◆ **Exercise brief**: Repeat verbatim the entries from the line containing "Select the 7,0 value on y-axis" through the line containing "[x=100, y=238]", both included.

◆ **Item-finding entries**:
------------

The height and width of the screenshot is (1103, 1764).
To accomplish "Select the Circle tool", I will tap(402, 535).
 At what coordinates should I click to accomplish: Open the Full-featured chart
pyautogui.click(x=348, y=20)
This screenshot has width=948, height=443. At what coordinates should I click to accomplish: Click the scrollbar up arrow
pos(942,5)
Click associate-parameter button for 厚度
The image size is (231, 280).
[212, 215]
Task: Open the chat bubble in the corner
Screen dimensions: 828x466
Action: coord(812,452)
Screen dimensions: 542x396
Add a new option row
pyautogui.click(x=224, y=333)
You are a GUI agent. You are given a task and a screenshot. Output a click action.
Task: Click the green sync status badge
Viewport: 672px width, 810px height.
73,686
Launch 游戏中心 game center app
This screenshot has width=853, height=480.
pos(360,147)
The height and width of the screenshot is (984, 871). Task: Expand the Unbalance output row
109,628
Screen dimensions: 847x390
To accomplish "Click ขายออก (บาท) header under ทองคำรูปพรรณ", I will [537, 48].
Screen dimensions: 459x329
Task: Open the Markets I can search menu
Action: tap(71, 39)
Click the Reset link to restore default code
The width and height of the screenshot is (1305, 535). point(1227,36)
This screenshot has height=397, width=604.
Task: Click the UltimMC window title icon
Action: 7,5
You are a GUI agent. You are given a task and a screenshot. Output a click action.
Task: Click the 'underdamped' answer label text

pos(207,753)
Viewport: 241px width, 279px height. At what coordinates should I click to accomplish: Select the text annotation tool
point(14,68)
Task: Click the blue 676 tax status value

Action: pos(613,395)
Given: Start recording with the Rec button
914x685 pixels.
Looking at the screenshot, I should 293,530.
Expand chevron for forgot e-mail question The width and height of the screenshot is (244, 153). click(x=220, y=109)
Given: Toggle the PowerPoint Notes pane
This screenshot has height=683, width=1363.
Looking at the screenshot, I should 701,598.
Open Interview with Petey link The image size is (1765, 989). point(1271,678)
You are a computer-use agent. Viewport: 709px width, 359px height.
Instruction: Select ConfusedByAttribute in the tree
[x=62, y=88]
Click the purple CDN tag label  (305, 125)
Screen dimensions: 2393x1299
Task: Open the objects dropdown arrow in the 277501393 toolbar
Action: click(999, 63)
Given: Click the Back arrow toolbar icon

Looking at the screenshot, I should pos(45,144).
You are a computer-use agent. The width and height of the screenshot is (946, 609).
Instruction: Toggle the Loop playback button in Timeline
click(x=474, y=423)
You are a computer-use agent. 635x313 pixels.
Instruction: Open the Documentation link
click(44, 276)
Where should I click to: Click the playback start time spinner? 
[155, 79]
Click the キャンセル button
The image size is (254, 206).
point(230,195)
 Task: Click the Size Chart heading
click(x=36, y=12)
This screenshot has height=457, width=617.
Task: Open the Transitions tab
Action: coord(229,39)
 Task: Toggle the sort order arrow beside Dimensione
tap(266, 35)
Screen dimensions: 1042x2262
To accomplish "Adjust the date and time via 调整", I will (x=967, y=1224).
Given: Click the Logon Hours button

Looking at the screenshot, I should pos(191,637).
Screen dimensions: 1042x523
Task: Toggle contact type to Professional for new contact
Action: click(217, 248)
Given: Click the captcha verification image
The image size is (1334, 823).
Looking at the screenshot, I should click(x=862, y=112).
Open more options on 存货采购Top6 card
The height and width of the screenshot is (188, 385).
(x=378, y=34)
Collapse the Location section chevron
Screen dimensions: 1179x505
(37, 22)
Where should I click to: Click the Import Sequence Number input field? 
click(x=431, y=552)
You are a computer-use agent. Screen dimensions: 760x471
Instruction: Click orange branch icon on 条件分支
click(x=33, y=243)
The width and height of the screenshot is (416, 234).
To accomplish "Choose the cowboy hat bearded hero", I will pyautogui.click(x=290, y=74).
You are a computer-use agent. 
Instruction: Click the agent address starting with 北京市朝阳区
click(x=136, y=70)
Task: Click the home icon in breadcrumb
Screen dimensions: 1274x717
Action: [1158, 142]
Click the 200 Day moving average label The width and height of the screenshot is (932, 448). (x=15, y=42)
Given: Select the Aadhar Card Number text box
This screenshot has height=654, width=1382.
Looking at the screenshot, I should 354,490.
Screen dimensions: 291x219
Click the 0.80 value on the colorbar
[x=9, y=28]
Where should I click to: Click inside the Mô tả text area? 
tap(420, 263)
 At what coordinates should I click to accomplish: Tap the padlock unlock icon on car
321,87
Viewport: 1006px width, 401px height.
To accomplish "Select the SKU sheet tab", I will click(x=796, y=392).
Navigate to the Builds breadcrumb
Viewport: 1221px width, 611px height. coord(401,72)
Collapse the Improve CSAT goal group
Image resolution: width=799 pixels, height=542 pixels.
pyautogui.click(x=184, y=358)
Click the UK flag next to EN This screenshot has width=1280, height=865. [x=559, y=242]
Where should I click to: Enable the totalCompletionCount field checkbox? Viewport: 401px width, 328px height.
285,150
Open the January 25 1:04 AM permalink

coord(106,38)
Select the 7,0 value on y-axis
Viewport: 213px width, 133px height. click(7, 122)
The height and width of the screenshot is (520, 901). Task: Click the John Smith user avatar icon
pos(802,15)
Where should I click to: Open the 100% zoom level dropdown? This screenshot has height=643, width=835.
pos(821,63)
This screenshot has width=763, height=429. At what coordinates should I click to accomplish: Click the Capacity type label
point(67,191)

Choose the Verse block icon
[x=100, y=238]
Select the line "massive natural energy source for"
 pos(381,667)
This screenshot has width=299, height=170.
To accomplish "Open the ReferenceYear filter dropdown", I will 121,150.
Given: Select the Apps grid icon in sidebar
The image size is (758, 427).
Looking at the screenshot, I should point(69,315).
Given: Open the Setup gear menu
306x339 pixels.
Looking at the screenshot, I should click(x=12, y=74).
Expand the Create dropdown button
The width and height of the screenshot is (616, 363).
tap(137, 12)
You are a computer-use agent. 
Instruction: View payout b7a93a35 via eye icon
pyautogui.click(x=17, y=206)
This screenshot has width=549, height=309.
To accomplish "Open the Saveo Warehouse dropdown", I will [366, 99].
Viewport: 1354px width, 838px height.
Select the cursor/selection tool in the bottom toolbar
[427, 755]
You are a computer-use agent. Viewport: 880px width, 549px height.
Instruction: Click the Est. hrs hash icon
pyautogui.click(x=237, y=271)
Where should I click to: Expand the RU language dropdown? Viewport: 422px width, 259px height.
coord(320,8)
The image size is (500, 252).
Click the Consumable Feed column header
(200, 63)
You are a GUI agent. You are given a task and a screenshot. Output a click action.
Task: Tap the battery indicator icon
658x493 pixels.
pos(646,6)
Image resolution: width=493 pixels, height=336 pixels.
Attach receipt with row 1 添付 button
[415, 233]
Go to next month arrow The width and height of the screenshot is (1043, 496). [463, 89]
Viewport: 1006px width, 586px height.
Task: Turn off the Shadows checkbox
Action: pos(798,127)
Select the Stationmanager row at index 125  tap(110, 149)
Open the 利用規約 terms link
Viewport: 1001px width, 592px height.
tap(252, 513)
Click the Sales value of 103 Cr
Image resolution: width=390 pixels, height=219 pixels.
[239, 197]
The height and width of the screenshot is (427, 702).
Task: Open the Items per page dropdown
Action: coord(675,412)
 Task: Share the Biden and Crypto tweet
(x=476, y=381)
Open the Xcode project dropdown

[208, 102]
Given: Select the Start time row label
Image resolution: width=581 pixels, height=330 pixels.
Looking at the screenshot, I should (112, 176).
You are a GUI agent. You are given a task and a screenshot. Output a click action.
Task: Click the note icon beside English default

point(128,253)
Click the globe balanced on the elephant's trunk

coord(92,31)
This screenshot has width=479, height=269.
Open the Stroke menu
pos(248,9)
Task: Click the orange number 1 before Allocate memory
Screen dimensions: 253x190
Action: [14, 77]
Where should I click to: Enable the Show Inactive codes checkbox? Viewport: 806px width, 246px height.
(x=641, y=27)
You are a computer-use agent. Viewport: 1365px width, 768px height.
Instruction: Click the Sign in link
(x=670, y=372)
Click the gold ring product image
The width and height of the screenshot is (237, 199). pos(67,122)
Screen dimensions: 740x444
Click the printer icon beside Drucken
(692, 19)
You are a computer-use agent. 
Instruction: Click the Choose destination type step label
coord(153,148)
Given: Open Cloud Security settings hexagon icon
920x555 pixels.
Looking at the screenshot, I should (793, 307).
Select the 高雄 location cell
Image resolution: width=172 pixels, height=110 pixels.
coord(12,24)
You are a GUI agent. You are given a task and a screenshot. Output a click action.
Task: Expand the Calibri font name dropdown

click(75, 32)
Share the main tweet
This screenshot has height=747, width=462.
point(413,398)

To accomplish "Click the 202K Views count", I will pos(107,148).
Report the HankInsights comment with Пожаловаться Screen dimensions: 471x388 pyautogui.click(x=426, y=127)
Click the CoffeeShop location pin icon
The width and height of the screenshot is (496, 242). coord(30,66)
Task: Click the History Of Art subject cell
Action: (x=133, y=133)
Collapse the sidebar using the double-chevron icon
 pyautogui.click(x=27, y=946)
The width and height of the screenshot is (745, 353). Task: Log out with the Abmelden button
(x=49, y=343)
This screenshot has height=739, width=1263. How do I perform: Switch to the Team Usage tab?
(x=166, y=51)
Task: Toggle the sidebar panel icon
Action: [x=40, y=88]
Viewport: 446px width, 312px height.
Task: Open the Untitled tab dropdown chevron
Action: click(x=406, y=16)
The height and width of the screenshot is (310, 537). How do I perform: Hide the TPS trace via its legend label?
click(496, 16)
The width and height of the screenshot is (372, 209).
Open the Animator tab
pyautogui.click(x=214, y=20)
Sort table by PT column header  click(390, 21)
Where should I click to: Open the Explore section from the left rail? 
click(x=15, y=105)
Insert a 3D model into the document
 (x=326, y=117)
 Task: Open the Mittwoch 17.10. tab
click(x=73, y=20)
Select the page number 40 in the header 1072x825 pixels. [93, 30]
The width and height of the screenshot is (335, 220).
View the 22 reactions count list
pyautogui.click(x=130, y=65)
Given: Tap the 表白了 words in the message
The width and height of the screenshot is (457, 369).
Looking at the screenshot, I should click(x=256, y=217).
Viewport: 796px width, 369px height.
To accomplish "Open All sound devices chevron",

------------

◆ **Complete answer**:
Select the 7,0 value on y-axis
Viewport: 213px width, 133px height. click(7, 122)
The height and width of the screenshot is (520, 901). Task: Click the John Smith user avatar icon
pos(802,15)
Where should I click to: Open the 100% zoom level dropdown? This screenshot has height=643, width=835.
pos(821,63)
This screenshot has width=763, height=429. At what coordinates should I click to accomplish: Click the Capacity type label
point(67,191)

Choose the Verse block icon
[x=100, y=238]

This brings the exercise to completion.